この映画にはこうの史代原作の知る人ぞ知る漫画がありまして。
全3巻で短いし、映画を見たその勢いで買ってしまいました。
映画と漫画の違い
基本的な物語や構成はほとんど変わりません。
漫画は日常の様子を切り取った短編集なんですが、映画では順番はほぼそのままでつながりを綺麗に整えて、まとめ直した感じです。
1番の違いは主人公すずと白木リンとエピソード。
映画ではすずが迷子になった時出会っただけで、それ以上の交流はほとんどないのですが、漫画ではガッツリ友達になってます。
しかもすずの旦那である周作とも因縁があったりして。
映画本編では描かれなかったものの、設定としては残ってるみたい。
その証拠に、すずが唇に口紅を引いて周作を見送るシーン。
あのすずにしては似合わんもん持ってるなーと思ってたんですが、原作にはちゃんと口紅をもらうエピソードがあります。
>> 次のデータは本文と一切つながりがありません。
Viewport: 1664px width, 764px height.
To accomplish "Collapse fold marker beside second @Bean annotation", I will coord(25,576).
他にもスタッフロールの最後でクラウドファンディングに参加された方の名前が紹介されているところで流れている、イメージ映像みたいなやつ。
あれも、原作ではちゃんと1話分として描かれています。
日常の事実の積み重ねがリアリティを生む
わたしは死んだ事がないので、死が最悪の不幸であるのかどうかわかりません。他者になった事もないから、すべての命の尊さだの素晴らしさだのにも、厳密にはわからないままかも知れません。
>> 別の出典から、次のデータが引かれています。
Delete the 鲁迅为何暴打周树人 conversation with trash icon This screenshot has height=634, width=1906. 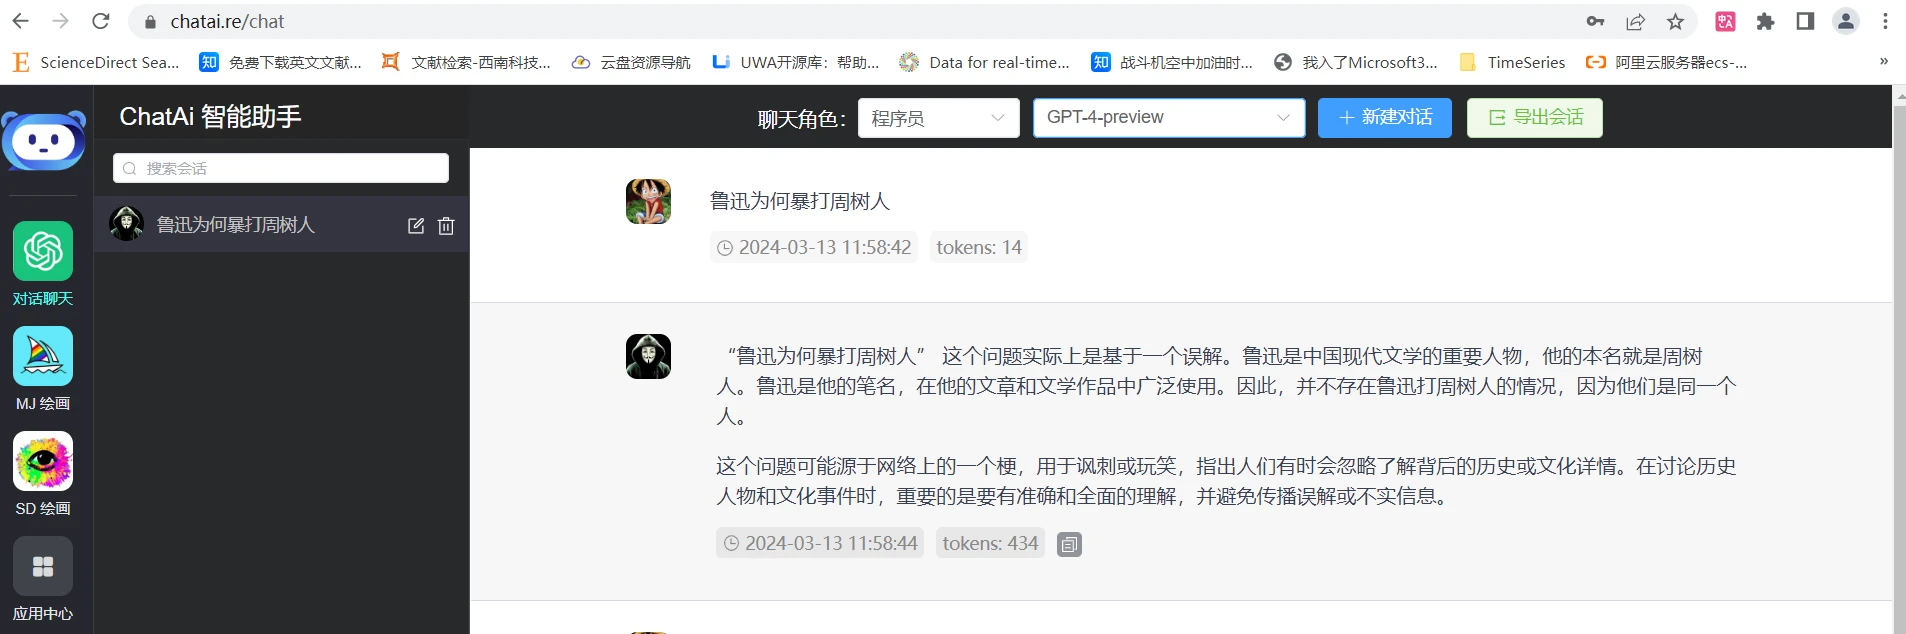pos(446,226)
そのせいか、時に「誰もかれも」の「死」の数で悲劇の重さを量らねばならぬ「戦災もの」を、どうもうまく理解出来ていない気がします。
そこで、この作品では、戦時の生活がだらだら続く様子を描く事にしました。そしてまず、そこにだって幾つも転がっていた筈の「誰か」の「生」の悲しみやあきらめを知ろうとしました。
引用:「この世界の片隅に」あとがきより
あとがきにも書かれているように、この物語は終始、どこにでもいる普通の人の日常を描いています。
庶民から見た戦争。
そのリアリティは作者自身が集めた膨大な資料や証言に支えられています。
その中から浮かび上がってきた日常の喜怒哀楽。
時代は違っても身近な出来事だからこそ、共感できる。
漫画の枠外ではお話の中で描ききれなかった補足情報も書かれていて、戦争のことをあまり知らなくても、なぜ戦時中に生きた人の考えや行動を理解する助けてくれます。
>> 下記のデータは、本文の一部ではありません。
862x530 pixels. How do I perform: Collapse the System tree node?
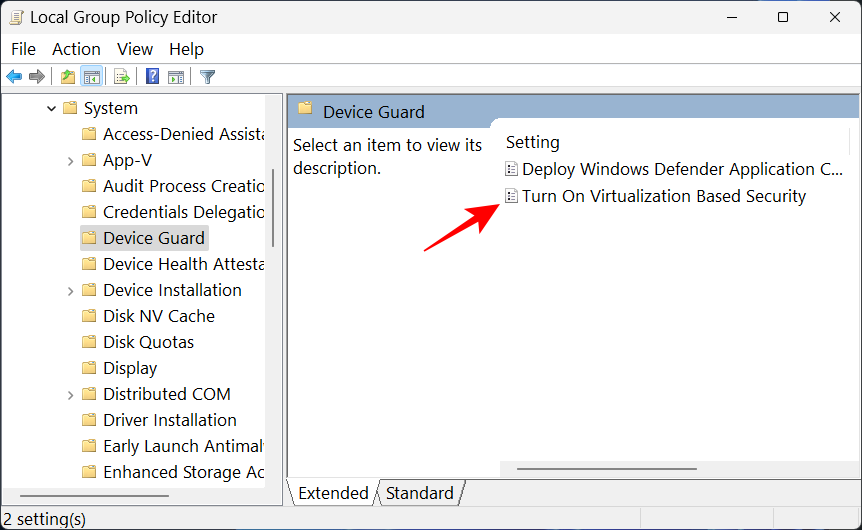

派手さはないけど、圧倒的に伝わってくるものがあるのは、こういった生きた資料を元に描かれているからなんすねー。
映画と漫画、両方合わせて見るのがオススメ
映画では語られていなかった部分を漫画で知ることで、より物語を深く理解できました。
もちろん、映画の方が音楽もあるし、絵も動くし、セリフもしゃべっているので強烈に伝わるものがあります。
でも、時間が限られているため、どうしても省略しなくてはならないシーンも出てきてしまいます。
ひとつの物語としてはなくても成立はするものの、やっぱりあった方が物語に幅が出るし、登場人物の気持ちも理解しやすいな、と。
まあとりあえず映画見て。
もっと色々知りたいなと思ったら漫画読んで。
それから、また映画見るってパターンが最強ちゃうかな。